The 2008 United States presidential election in Texas took place on November 4, 2008, and was part of the 2008 United States presidential election. Voters chose 34 representatives, or electors to the Electoral College, who voted for president and vice president.

Texas was won by Republican nominee John McCain by an 11.8% margin of victory despite "failing to deliver written certification of their nominations" on time to appear on the ballot. Barack Obama, the Democratic nominee and eventual President, made a similar error. Prior to the election, all 17 news organizations considered this a state McCain would win, or otherwise a red state. Although the state is very diverse and has a huge Latino population, Latinos in Texas, despite being fairly Democratic, make up only 20% of the electorate. Polling throughout the state showed McCain consistently and substantially leading Obama. On Election Day, McCain won the state, although his margin was significantly less than that of George W. Bush in 2000 and 2004. This was the first election since 1996 in which the margin of victory was less than one million votes. Regardless, with its 34 electoral votes, Texas was the largest prize for McCain in 2008. This was the first time since 1924 that Texas gave a majority of the vote to a losing candidate.

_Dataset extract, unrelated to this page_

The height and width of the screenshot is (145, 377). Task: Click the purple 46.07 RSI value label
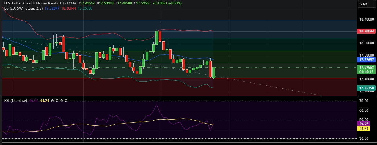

, this is the last time the Democratic candidate won Brewster County and the last in which Kenedy County voted for the winning candidate.

Primaries
 2008 Texas Democratic presidential primary and caucuses
 2008 Texas Republican presidential primary

Campaign

Predictions
There were 16 news organizations who made state-by-state predictions of the election. Here are their last predictions before election day:

Polling

McCain won every single pre-election poll. The final 3 polls averaged McCain leading 52% to 41%.

Fundraising
Obama raised $20,424,500. McCain raised $17,990,153.

Advertising and visits
Obama and his interest groups spent $9,917,565. McCain and his interest groups spent $33,983. Both campaigns visited the state twice.

Analysis

Texas, split between the south and southwest regions of the United States, has become a consistently Republican state at all levels and is the home state of then President George W. Bush. Economically and racially diverse, Texas includes a huge swath of the Bible Belt where many voters, especially those in rural areas, identify as born-again or evangelical Christians and therefore tend to vote Republican due to the party's opposition to abortion and gay marriage. Although once part of the Solid South, the last time Texas voted for a Democratic presidential nominee was Jimmy Carter in 1976.
	 
McCain did well throughout the state, winning the vast majority of counties by double digits. He took practically every county in Eastern Texas - large regions of which once voted Democratic. All the suburbs of the major cities voted Republican by large margins. He also dominated the Texas Panhandle (including Amarillo), the Permian Basin (including Midland and Odessa) and the South Plains (including Lubbock), three of the most conservative regions in the country.  He won these three regions by margins of three-to-one—his largest margin of victory in the entire country.  These areas had been among the first in Texas where the old-line conservative Democrats started splitting their tickets and voting Republican nationally; some counties in this region haven't supported a Democrat since Harry S. Truman in 1948. King County, a thinly populated county in the Panhandle, gave McCain 92.64% of the vote to Obama's 4.91%--McCain's biggest margin in any county in the nation.
	
Despite the expected loss, Obama improved substantially upon John Kerry's performance in 2004, narrowing the margin of victory from 22.83% down to 11.77%. He was able to flip major urban counties such as Dallas, Bexar and Harris counties—home to the cities of Dallas, San Antonio, and Houston respectively. Dallas and Harris had been among the first areas of the state to turn Republican, largely due to an influx of Northern expatriates in the 1940s and 1950s. Neither county had supported a Democrat for president since 1964.  Bexar had last gone Democratic in 1996. Liberal whites and Hispanic voters in Dallas combined with heavy turnout of African Americans in Houston, and Hispanic turnout in San Antonio helped give Obama the edge and carry these three counties. Obama also performed strongly in Travis County, which contains the state capital of Austin. Obama also carried El Paso County, which contains the city of El Paso, due in large part to heavy support by Hispanics. Obama also carried many of the Latino-majority counties in the Rio Grande Valley along the border with Mexico, which have strongly supported Democrats for decades. Although Obama lost the rural Tarrant county, he did well in the southern and eastern parts of Fort Worth and the eastern part of Arlington.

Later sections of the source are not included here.